Film screening shows a different side of Columbus Day, monuments |

Film screening shows a different side of Columbus Day, monuments

American Indian activist and Fallon Paiute-Shoshone Tribe resident Adam Nordwall emphasizes the indigenous contribution to American history prior to the showing of "Monumental Myths." Josh Johnson/Appeal News Service

While Columbus Day was celebrated with cardboard replicas of the Niña, Pinta and Santa Maria and papier-mâché totem poles in classrooms around the country on Monday, about 20 people gathered at the Fallon Paiute-Shoshone tribal gym to see a different view of Columbus and several American monuments.

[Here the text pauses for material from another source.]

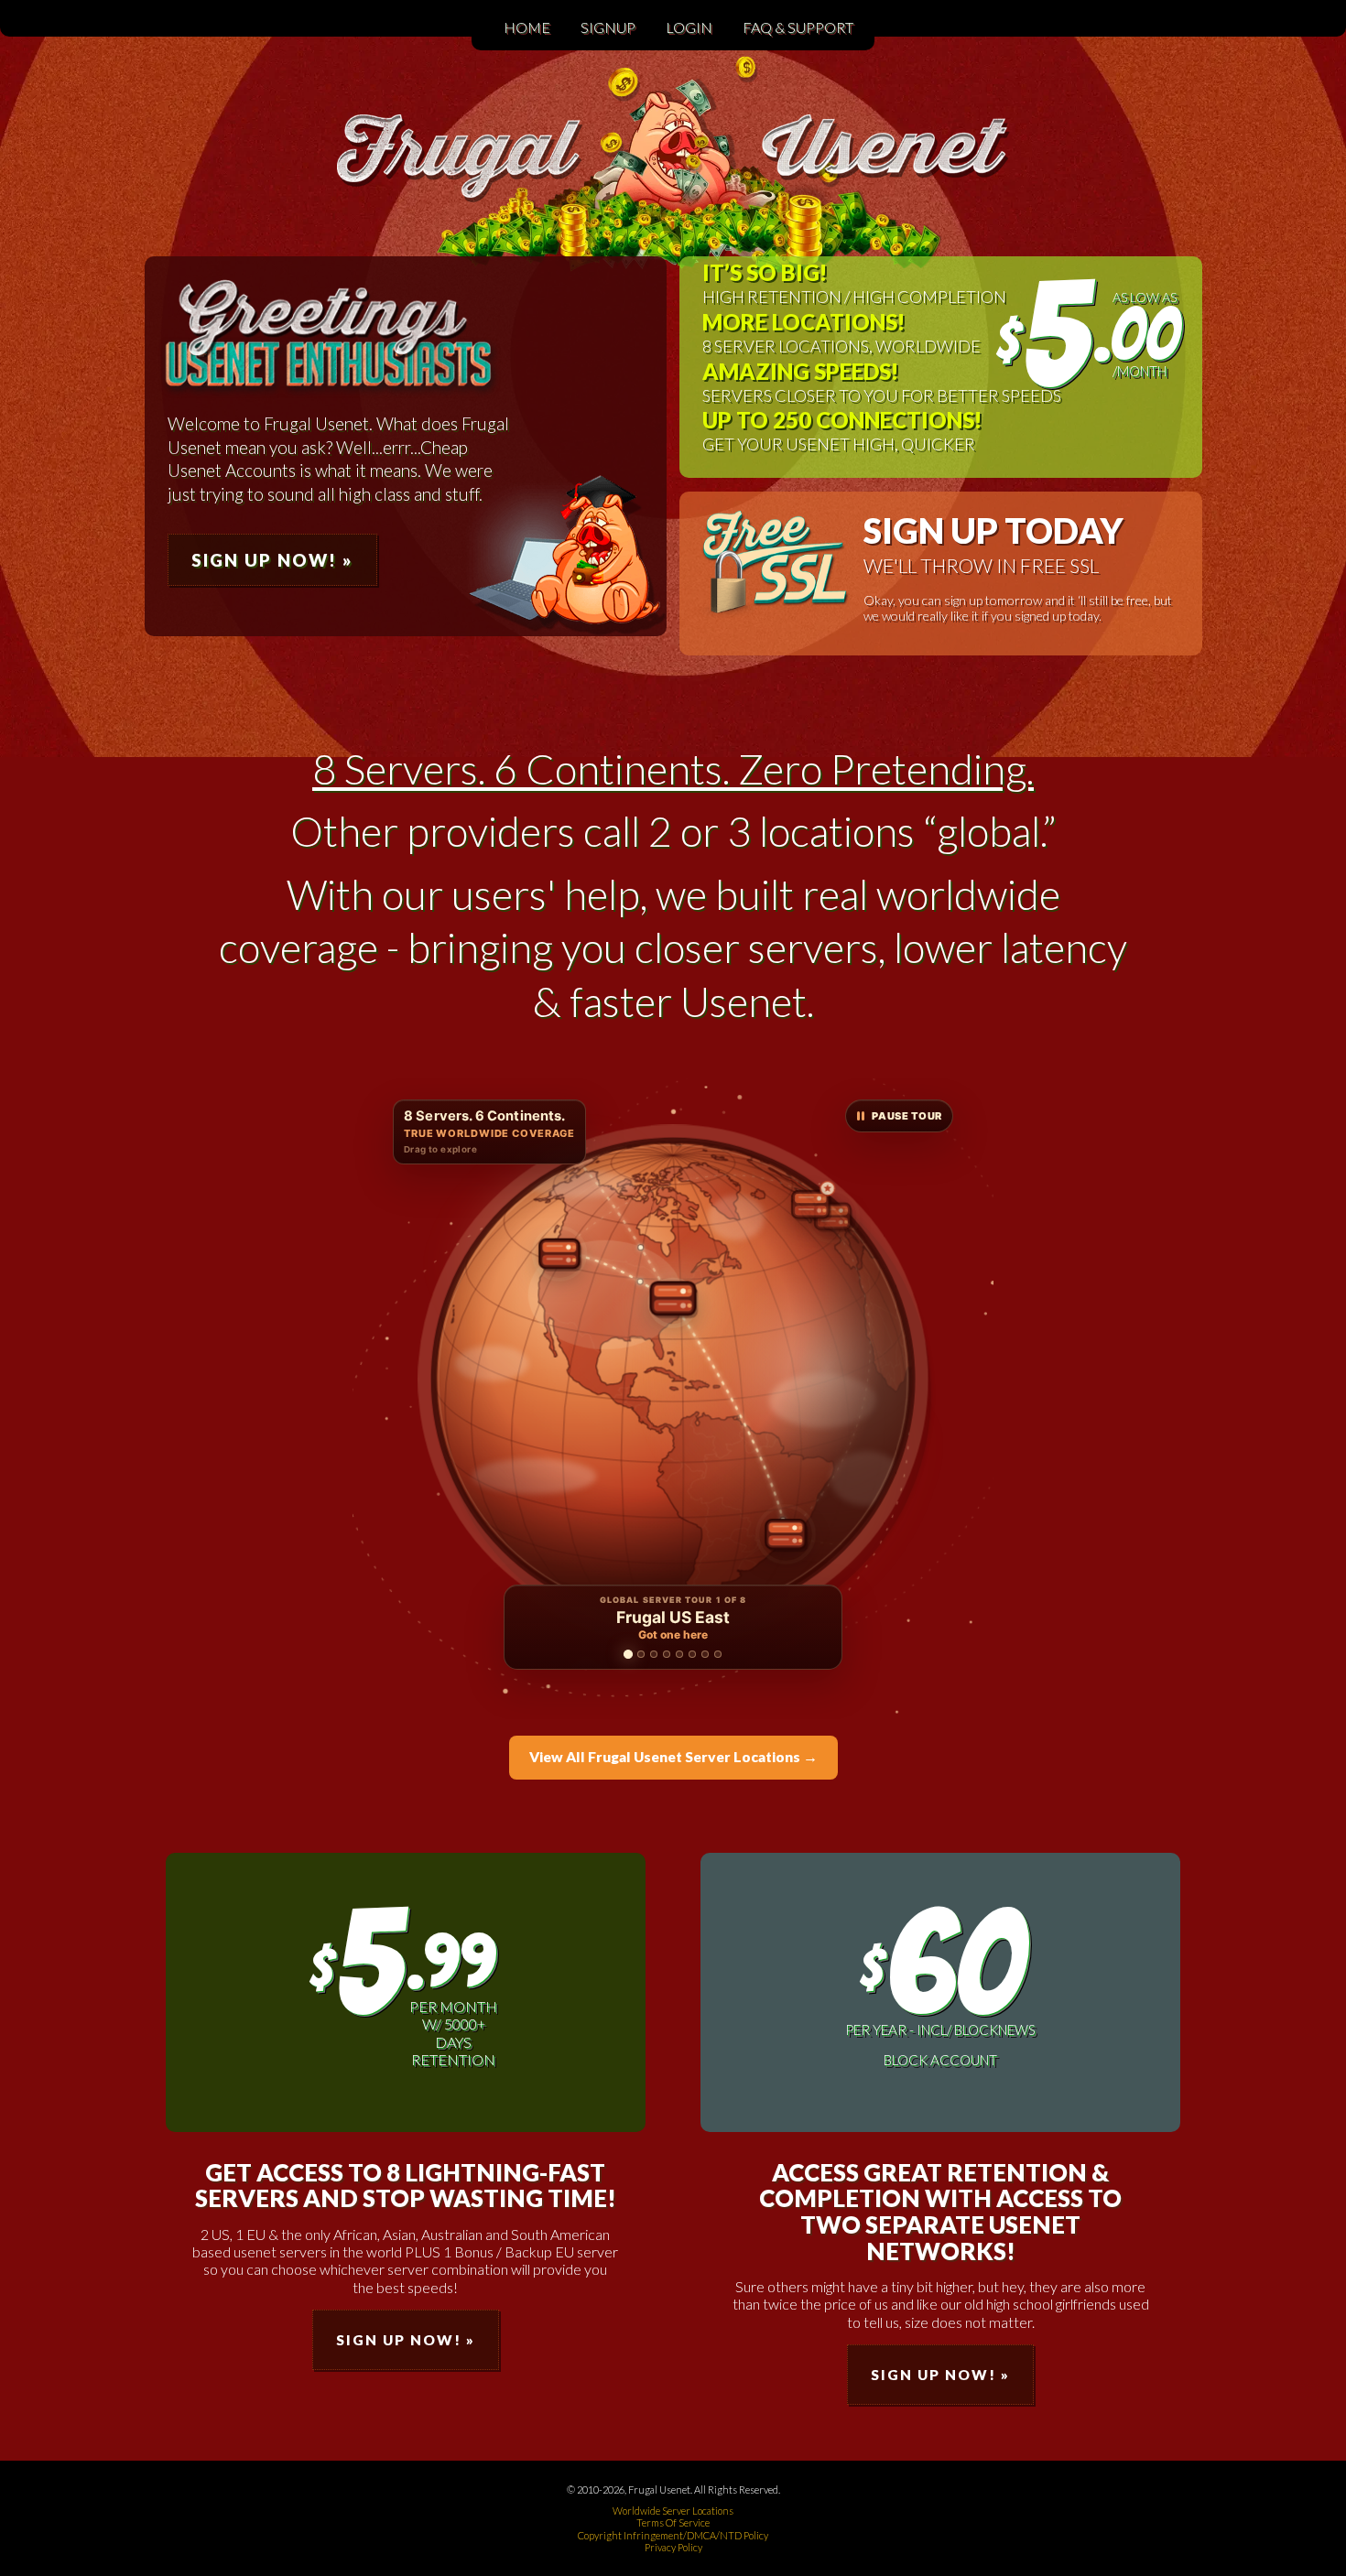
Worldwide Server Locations (673, 2510)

A free screening of the documentary “Monumental Myths” was shown, the first public screening of the film on a reservation. The 60-minute documentary chronicles filmmaker Tom Trinley’s trek across the United States to several American landmarks, where he investigates the sometimes contradictory history behind them. Lincoln’s log cabin, Fort Pillow, the Christopher Columbus statue in Chicago and Mount Rushmore are included.

Trinley, sociologist and author James Loewen and American Indian activist and local resident Adam Fortunate Eagle Nordwall, who all appear in the film, attended the showing and answered questions.

“{American Indians) may be a minority in our own country, but we are the minority with seniority, and our voice should be heard,” Nordwall said. “We represent the upsetting of policies that are in place in the educational system. We represent another reality.”

American history is full of glorified half-truths and stories that gloss over darker truths like genocide and discrimination, Trinley said. He interviews several historians for the film who portray Columbus as a slave trader who ordered the rape and killing of indigenous people in Haiti when they did not produce enough gold for his crew.

“All of the private schooling my parents paid for dealt with lies,” Trinley said. “I think Columbus should be studied, not celebrated. If I had known all of these things, I may have had a different perception of Native Americans. When you learn the truth abut Columbus, you find he’s not such a celebratory cause.”

The aim of the film is the educate people about the context of events like Columbus Day and monuments like Mount Rushmore, Trinley said. He does not support the destruction of monuments, but would prefer alternative information to be presented.

Loewen, author of “Lies Across America” and “Lies My Teacher Told Me,” said five out of six Americans do not take a U.S. history class after high school, and this contributes to historical apathy and misinformation.

“I’m delighted that this film was made,” Loewen said. “It shows that there’s something wrong with the way history is portrayed in America.”